(Collection entries)

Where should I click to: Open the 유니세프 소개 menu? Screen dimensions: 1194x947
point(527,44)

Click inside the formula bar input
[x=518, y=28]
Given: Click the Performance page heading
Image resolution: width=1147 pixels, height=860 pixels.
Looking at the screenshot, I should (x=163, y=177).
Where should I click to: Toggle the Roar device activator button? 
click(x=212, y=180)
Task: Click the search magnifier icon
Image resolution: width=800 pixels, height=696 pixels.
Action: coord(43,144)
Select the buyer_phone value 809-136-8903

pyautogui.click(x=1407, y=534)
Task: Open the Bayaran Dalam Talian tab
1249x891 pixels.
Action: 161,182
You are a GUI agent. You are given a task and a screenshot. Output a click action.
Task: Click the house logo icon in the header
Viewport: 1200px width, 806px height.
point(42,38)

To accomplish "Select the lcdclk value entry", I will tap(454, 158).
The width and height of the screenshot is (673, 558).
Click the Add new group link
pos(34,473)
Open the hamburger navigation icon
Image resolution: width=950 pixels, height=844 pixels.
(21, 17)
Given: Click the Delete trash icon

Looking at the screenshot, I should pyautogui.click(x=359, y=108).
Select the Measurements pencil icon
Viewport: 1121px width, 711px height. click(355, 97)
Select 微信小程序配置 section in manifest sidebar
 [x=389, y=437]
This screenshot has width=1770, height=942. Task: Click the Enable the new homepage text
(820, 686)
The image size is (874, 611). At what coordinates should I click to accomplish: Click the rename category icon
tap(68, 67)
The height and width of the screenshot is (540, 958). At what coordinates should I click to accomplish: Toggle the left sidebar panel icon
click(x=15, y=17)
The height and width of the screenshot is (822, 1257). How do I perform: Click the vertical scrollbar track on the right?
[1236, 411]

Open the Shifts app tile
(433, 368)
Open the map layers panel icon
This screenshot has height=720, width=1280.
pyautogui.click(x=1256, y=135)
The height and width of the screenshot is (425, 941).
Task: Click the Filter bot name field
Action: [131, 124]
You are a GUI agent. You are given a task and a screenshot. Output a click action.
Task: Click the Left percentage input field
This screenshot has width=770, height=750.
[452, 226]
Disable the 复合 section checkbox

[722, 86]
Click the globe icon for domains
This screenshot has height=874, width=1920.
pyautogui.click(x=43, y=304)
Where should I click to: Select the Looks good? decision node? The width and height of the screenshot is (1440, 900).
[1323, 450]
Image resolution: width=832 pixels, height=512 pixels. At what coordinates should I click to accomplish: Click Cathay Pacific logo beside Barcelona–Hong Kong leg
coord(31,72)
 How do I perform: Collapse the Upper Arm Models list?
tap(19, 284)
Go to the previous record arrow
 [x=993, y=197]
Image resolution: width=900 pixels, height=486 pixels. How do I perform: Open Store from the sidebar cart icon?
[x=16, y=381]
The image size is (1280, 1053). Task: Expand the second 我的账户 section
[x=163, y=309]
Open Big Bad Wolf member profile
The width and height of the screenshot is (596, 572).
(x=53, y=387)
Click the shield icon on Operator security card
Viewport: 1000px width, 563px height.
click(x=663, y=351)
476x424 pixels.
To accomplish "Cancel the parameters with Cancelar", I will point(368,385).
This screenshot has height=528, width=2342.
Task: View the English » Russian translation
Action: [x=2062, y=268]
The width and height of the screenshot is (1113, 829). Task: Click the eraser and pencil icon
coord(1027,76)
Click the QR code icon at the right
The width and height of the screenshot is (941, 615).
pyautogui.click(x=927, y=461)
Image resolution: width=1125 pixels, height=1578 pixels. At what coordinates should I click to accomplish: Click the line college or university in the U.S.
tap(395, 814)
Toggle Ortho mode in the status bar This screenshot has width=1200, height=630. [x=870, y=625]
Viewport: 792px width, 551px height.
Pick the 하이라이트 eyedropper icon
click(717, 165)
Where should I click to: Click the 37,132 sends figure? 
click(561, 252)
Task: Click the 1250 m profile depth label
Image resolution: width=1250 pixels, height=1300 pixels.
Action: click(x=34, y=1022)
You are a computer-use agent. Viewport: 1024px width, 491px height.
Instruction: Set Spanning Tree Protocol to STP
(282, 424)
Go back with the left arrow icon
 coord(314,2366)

- **WHAT THIS TASK INVOLVES**: Write out each entry above exactly as it is written.

- **SOLUTION BELOW**:
Where should I click to: Open the 유니세프 소개 menu? Screen dimensions: 1194x947
point(527,44)

Click inside the formula bar input
[x=518, y=28]
Given: Click the Performance page heading
Image resolution: width=1147 pixels, height=860 pixels.
Looking at the screenshot, I should (x=163, y=177).
Where should I click to: Toggle the Roar device activator button? 
click(x=212, y=180)
Task: Click the search magnifier icon
Image resolution: width=800 pixels, height=696 pixels.
Action: coord(43,144)
Select the buyer_phone value 809-136-8903

pyautogui.click(x=1407, y=534)
Task: Open the Bayaran Dalam Talian tab
1249x891 pixels.
Action: 161,182
You are a GUI agent. You are given a task and a screenshot. Output a click action.
Task: Click the house logo icon in the header
Viewport: 1200px width, 806px height.
point(42,38)

To accomplish "Select the lcdclk value entry", I will tap(454, 158).
The width and height of the screenshot is (673, 558).
Click the Add new group link
pos(34,473)
Open the hamburger navigation icon
Image resolution: width=950 pixels, height=844 pixels.
(21, 17)
Given: Click the Delete trash icon

Looking at the screenshot, I should pyautogui.click(x=359, y=108).
Select the Measurements pencil icon
Viewport: 1121px width, 711px height. click(355, 97)
Select 微信小程序配置 section in manifest sidebar
 [x=389, y=437]
This screenshot has width=1770, height=942. Task: Click the Enable the new homepage text
(820, 686)
The image size is (874, 611). At what coordinates should I click to accomplish: Click the rename category icon
tap(68, 67)
The height and width of the screenshot is (540, 958). At what coordinates should I click to accomplish: Toggle the left sidebar panel icon
click(x=15, y=17)
The height and width of the screenshot is (822, 1257). How do I perform: Click the vertical scrollbar track on the right?
[1236, 411]

Open the Shifts app tile
(433, 368)
Open the map layers panel icon
This screenshot has height=720, width=1280.
pyautogui.click(x=1256, y=135)
The height and width of the screenshot is (425, 941).
Task: Click the Filter bot name field
Action: [131, 124]
You are a GUI agent. You are given a task and a screenshot. Output a click action.
Task: Click the Left percentage input field
This screenshot has width=770, height=750.
[452, 226]
Disable the 复合 section checkbox

[722, 86]
Click the globe icon for domains
This screenshot has height=874, width=1920.
pyautogui.click(x=43, y=304)
Where should I click to: Select the Looks good? decision node? The width and height of the screenshot is (1440, 900).
[1323, 450]
Image resolution: width=832 pixels, height=512 pixels. At what coordinates should I click to accomplish: Click Cathay Pacific logo beside Barcelona–Hong Kong leg
coord(31,72)
 How do I perform: Collapse the Upper Arm Models list?
tap(19, 284)
Go to the previous record arrow
 [x=993, y=197]
Image resolution: width=900 pixels, height=486 pixels. How do I perform: Open Store from the sidebar cart icon?
[x=16, y=381]
The image size is (1280, 1053). Task: Expand the second 我的账户 section
[x=163, y=309]
Open Big Bad Wolf member profile
The width and height of the screenshot is (596, 572).
(x=53, y=387)
Click the shield icon on Operator security card
Viewport: 1000px width, 563px height.
click(x=663, y=351)
476x424 pixels.
To accomplish "Cancel the parameters with Cancelar", I will point(368,385).
This screenshot has height=528, width=2342.
Task: View the English » Russian translation
Action: [x=2062, y=268]
The width and height of the screenshot is (1113, 829). Task: Click the eraser and pencil icon
coord(1027,76)
Click the QR code icon at the right
The width and height of the screenshot is (941, 615).
pyautogui.click(x=927, y=461)
Image resolution: width=1125 pixels, height=1578 pixels. At what coordinates should I click to accomplish: Click the line college or university in the U.S.
tap(395, 814)
Toggle Ortho mode in the status bar This screenshot has width=1200, height=630. [x=870, y=625]
Viewport: 792px width, 551px height.
Pick the 하이라이트 eyedropper icon
click(717, 165)
Where should I click to: Click the 37,132 sends figure? 
click(561, 252)
Task: Click the 1250 m profile depth label
Image resolution: width=1250 pixels, height=1300 pixels.
Action: click(x=34, y=1022)
You are a computer-use agent. Viewport: 1024px width, 491px height.
Instruction: Set Spanning Tree Protocol to STP
(282, 424)
Go back with the left arrow icon
 coord(314,2366)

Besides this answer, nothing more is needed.